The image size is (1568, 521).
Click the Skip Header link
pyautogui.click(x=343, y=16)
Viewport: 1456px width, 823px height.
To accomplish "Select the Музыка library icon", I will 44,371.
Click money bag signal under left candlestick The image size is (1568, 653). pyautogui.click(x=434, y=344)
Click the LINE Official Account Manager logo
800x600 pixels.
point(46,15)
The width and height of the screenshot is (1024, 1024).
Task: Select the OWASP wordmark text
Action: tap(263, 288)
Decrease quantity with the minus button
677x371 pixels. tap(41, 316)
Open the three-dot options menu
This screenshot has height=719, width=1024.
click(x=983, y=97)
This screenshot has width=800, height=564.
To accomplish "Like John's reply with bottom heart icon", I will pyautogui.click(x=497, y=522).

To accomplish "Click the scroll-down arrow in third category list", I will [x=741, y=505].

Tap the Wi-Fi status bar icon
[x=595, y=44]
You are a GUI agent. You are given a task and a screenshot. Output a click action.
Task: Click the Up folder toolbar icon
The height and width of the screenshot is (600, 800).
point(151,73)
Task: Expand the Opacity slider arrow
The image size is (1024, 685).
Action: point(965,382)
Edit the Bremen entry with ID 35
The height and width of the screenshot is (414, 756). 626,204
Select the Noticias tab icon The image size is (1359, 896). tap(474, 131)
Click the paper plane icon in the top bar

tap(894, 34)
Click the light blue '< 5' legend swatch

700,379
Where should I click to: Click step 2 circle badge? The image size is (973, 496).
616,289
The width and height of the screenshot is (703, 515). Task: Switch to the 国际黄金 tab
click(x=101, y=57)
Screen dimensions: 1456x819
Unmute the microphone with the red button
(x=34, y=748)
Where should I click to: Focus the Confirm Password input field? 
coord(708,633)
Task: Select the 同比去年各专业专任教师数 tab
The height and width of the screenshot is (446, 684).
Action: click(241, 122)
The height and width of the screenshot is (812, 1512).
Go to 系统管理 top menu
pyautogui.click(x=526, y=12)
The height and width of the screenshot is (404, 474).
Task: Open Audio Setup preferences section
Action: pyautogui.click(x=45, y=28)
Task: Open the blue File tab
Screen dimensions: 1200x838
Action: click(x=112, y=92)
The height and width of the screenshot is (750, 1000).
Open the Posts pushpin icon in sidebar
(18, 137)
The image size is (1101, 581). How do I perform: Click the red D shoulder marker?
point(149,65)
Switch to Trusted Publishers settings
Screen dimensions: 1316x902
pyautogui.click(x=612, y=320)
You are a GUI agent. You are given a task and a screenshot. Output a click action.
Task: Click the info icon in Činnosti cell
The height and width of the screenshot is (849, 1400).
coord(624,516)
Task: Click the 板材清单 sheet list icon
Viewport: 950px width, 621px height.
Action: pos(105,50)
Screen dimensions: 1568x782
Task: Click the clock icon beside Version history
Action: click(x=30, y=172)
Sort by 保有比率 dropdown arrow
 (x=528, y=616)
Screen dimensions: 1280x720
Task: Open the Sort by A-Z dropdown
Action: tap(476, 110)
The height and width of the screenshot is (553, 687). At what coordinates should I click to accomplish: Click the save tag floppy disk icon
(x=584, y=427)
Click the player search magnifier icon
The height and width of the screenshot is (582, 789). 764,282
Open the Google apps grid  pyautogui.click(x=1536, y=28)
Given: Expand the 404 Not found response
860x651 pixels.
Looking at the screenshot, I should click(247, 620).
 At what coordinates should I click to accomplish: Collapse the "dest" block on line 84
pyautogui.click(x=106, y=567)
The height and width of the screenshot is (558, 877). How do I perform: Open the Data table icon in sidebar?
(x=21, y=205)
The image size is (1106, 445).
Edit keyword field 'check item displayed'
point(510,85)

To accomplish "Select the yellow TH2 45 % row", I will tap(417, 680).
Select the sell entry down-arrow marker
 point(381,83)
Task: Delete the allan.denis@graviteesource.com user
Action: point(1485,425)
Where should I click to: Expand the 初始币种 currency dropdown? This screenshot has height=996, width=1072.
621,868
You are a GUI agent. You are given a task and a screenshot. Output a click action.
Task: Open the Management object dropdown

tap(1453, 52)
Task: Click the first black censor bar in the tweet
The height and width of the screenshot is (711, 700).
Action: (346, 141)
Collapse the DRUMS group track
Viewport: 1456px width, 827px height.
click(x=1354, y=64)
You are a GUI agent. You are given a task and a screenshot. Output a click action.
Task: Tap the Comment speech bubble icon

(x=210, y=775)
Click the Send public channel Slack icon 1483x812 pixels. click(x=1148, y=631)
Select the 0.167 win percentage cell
•••
Exercise task.
Find each line in the material that contains the string "marker", matching case exactly, and copy those lines in full.

Exercise answer.
The image size is (1101, 581). How do I perform: Click the red D shoulder marker?
Select the sell entry down-arrow marker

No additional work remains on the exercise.